De ma propre expérience, il existe véritablement un spectre de la vaccino-hésitation et tout le monde n’est pas dans la même catégorie. Comprendre dans quel groupe un patient se situe, permet aux professionnels de la santé de savoir s’il vaut la peine de s’engager dans un véritable partenariat thérapeutique où les deux parties sont écoutées. J’ai appris, au cours des dernières années, qu’il ne fallait par exemple pas essayer de convaincre un antivax car il faut alors s’attendre à un retour de manivelle (la personne peut s’enfoncer dans son biais de certitude).
Que se passe-t-il dans la tête d’un vaccino-hésitant ?
Très honnêtement, une personne qui se pose des questions quant à la vaccination est une personne intelligente qui analyse et réfléchit, de manière tout à fait naturelle, face à un acte médical qu’il ou elle s’apprête à recevoir.

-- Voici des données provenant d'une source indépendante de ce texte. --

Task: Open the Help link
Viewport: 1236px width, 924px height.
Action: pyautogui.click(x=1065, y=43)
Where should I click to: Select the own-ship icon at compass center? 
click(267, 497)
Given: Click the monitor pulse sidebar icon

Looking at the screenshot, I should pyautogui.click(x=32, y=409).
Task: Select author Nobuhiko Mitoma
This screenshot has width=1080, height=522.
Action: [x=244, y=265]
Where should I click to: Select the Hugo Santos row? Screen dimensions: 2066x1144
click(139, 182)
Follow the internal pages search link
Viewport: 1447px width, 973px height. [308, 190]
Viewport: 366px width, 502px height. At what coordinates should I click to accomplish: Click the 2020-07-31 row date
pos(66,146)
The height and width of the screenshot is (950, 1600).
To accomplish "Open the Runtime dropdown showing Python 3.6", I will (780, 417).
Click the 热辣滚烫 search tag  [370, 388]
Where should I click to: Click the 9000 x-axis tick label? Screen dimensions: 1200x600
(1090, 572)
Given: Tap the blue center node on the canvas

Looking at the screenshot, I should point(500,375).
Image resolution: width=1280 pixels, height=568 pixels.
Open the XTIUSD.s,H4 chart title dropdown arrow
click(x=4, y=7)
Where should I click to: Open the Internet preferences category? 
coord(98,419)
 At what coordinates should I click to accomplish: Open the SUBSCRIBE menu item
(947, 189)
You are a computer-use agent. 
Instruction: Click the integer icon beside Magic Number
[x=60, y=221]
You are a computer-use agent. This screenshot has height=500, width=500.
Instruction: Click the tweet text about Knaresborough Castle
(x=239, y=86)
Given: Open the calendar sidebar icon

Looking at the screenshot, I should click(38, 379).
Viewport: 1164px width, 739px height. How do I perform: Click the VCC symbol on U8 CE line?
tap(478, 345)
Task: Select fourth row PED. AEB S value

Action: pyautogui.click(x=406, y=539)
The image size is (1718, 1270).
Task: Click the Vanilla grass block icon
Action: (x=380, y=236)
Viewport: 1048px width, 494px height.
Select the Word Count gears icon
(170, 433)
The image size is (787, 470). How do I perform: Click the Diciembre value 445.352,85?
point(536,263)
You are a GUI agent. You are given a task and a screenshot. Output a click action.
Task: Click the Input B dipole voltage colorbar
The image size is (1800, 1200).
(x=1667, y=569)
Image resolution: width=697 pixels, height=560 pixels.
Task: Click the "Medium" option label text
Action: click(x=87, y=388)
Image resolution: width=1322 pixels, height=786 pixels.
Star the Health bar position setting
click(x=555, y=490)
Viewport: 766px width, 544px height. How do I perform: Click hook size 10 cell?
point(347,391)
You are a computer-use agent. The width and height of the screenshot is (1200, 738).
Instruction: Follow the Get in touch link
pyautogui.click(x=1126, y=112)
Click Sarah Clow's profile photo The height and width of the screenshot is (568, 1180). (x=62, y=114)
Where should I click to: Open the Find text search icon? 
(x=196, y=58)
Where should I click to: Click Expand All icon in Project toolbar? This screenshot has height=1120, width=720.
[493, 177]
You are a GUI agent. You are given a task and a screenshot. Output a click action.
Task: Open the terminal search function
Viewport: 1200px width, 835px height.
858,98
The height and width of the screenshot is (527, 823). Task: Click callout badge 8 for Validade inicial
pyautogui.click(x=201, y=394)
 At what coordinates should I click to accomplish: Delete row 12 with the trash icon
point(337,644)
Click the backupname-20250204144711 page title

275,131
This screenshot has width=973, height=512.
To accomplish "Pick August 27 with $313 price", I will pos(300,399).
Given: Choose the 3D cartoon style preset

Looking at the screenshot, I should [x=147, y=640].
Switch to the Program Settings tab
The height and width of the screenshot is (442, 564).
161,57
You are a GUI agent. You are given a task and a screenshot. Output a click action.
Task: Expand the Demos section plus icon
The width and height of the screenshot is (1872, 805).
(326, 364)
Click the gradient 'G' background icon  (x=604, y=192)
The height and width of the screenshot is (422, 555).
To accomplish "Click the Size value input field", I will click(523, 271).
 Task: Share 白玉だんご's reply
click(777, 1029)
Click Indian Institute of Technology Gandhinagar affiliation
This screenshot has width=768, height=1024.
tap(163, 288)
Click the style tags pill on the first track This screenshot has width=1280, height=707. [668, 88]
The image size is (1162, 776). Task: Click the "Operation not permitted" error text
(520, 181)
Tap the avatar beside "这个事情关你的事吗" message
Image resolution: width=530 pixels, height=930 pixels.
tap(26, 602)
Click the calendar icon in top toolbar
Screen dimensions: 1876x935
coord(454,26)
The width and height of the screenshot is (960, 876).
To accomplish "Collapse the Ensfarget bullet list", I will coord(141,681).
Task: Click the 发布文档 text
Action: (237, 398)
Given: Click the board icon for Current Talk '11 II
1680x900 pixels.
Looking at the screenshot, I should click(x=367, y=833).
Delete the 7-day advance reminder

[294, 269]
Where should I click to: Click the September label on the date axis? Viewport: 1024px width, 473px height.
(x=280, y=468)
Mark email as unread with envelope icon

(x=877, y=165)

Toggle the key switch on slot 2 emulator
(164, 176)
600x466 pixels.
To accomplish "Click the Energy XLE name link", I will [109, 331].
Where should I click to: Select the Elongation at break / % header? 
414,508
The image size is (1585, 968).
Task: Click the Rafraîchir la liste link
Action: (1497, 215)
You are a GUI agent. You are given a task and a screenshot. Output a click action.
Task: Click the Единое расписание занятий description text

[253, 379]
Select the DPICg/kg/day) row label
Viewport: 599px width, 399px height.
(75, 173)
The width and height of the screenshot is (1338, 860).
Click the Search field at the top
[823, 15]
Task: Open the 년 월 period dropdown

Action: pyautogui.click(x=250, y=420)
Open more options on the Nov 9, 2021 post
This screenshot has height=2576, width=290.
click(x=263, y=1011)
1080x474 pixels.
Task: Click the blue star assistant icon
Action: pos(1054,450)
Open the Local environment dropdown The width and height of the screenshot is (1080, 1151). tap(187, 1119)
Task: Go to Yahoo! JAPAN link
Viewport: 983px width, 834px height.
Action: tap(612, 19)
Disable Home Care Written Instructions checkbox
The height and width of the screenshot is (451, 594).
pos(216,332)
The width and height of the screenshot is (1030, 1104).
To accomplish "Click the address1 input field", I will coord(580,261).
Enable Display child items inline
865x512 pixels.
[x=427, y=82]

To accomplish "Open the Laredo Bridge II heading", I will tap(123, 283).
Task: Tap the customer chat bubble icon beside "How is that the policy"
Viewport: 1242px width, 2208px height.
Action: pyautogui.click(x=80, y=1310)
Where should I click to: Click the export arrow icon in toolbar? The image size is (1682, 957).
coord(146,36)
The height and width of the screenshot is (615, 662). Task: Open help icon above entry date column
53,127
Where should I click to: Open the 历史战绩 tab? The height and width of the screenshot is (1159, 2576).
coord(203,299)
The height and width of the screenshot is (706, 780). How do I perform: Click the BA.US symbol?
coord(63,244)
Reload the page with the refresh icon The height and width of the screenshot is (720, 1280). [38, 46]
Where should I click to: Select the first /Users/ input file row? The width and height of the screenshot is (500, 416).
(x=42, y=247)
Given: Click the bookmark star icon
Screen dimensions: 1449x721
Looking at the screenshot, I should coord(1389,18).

On pourrait même dire que le patient vaccino-hésitant est victime de son cerveau analytique.
Comment faut-il alors approcher un vaccino-hésitant ? Y a-t-il des choses à ne pas faire ?
Il convient avant tout de légitimer le doute et prendre conscience que le patient fait partie intégrante de la décision thérapeutique et qu’il faut son consentement. Il y a 15 ans, je n’aurais pas dit cela mais l’expérience m’a prouvé qu’il était contre-productif de vouloir convaincre à tout prix et de « balancer » des informations scientifiques à une personne qui ne cherche pas le dialogue et qui a décidé qu’elle ne changerait pas d’avis.
Quelles sont les techniques de l’entretien motivationnel que vous appliquez dans vos consultations ?
Elles sont issues des recherches du professeur britannique de psychologie clinique, Stephen Rollnick, qui a cherché à comprendre, pourquoi certaines thérapies pour traiter l’alcoolisme échouaient. Il en a conclut qu’il était crucial d’écouter le patient, d’avoir de l’empathie et de comprendre sa motivation. Je demande donc toujours à mes patients s’ils ont des questions quant à la vaccination. Après avoir cerné le sujet qui inquiète la personne, je lui demande si elle serait d’accord que je lui donne des faits et des statistiques relatives au thème abordé. Après avoir répondu à la question posée, il faut laisser la prise de décision au patient. Les professionnels de la santé ont le devoir d’accompagner leurs patients mais la décision finale, leur revient.
Quel est l’impact de cette technique sur le patient ?
Il ou elle est généralement reconnaissant d’avoir eu la possibilité d’être écouté et d’avoir pu poser les questions qu’il ou elle se posait, sans être interrompu par le professionnel de la santé. Cela instaure une confiance qui est la pierre angulaire de la relation thérapeute-patient dans laquelle l’écoute et la compréhension sont de mise afin que le patient puisse faire valoir son rôle de partenaire thérapeutique.
Est-ce que ça marche toujours ?
Hélas non, comme je l’ai encore expérimenté il y a quelques temps. Un vieux monsieur d’origine italienne est venu me consulter, sur le conseil de son fils. Après quelques minutes, je lui donne l’occasion de me poser les éventuelles questions qu’il aurait et je lui demande « qu’aimeriez-vous savoir cher monsieur ? ». Ma question l’a déstabilisé et il m’a répondu « docteur, est-ce que ce n’est pas vous qui devriez savoir ? Pourquoi me posez-vous cette question ? ». Ce patient n’avait visiblement pas besoin d’un partenariat thérapeutique et souhaitait uniquement que je lui dise ce qu’il devait faire ou ne pas faire. Les techniques de l’entretien motivationnel ne sont donc pas la panacée à toutes les hésitations.